For the foregoing reasons, the judgment of the district court is AFFIRMED.

Notes:

*

The Honorable Avern Cohn, Senior United States District Judge for the Eastern District of Michigan, sitting by designation.

1

The relevant portions of the ASA state: (a) United States title

The United States asserts title to any abandoned shipwreck that is

(1) embedded in submerged lands of a State; . . . .

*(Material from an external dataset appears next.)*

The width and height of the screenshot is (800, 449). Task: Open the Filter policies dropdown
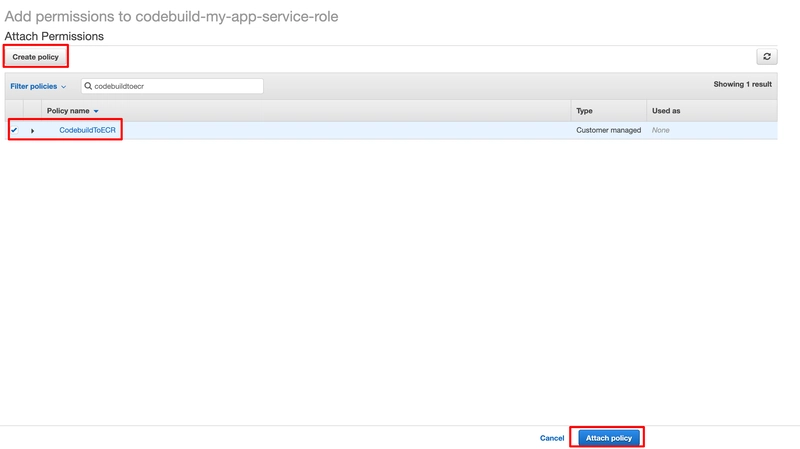click(x=38, y=87)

(c) Transfer of title to States

The title of the United States to any abandoned shipwreck asserted under subsection (a) of this section is transferred to the State in or on whose submerged lands the shipwreck is located.

43 U.S.C. § 2105.

2

The district court was instructed that the State "may prove abandonment by circumstantial evidence," but that the circumstantial evidence presented should be analyzed under the clear and convincing standard. Fairport III, 177 F.3d at 500.

3

The district court also noted that "Poverty Island is not located out in the middle of Lake Michigan. It is in a chain of islands, stretching south from the Garden Peninsula of Michigan to the Door Peninsula of Wisconsin and could be easily accessed from Michigan or Wisconsin." 72 F. Supp. at 799. The district court appeared to be indicating that the proximity of the island to the shorelines of Michigan and Wisconsin would have enabled Behrens to purchase a cheaper craft to salvage the ship. Fairport claims that "[t]his contention is belied by the record, which shows that the Captain Lawrenceitself sank close to shore." Plaintiff-Appellant's Brief at 17. It appears that Fairport is arguing that since the Captain Lawrence, a more substantial craft, sank near Poverty Island in poor conditions, a cheaper craft could not have been used to salvage the ship in normal conditions. This argument is specious. Although the Titanic was sunk by an iceberg, lifeboats were still able to navigate the icy waters of the North Atlantic to save its passengers.

4

These two findings of fact correspond with the three issues on which this court noted the existence of conflicting evidence in Fairport III, namely (1) whether Behrens had access to the technology necessary to salvage the Captain Lawrence, (2) whether Behrens ever returned to Poverty Island, and (3) whether Behrens intended to return to Poverty Island. 177 F.3d at 501. The district court's finding that Behrens never attempted to salvage the Captain Lawrence subsumes both the issues of whether he ever returned, or intended to return, to Poverty Island.

5

In addition, as the State rightly points out, even if it was not technologically feasible for Behrens to recover the Captain Lawrence, such a finding of fact could still be used to support the conclusion that Behrens abandoned the ship. Once Behrens would have realized that it was not technologically feasible to recover the Captain Lawrence, he may very well have lost hope of salvaging the vessel and have decided to abandon it. Therefore, even if Fairport could demonstrate that it was clearly erroneous for the district court to find that it was technologically feasible for Behrens to recover the Captain Lawrence, this error would not add much support to Fairport's argument that the district court's ultimate finding of abandonment was clearly erroneous.

6

The remaining facts relied upon by the district court were: (1) the Captain Lawrence was a relatively recent wreck; (2) the Captain Lawrence sank in 40-60 feet of water; (3) Behrens valued the Captain Lawrence at $200; (4) Behrens had no insurance on the Captain Lawrence when it sank; (5) Behrens declined lifesaving assistance from the Coast Guard; and (6) Behrens died intestate. Fairport IV, 72 F. Supp. 2d at 798.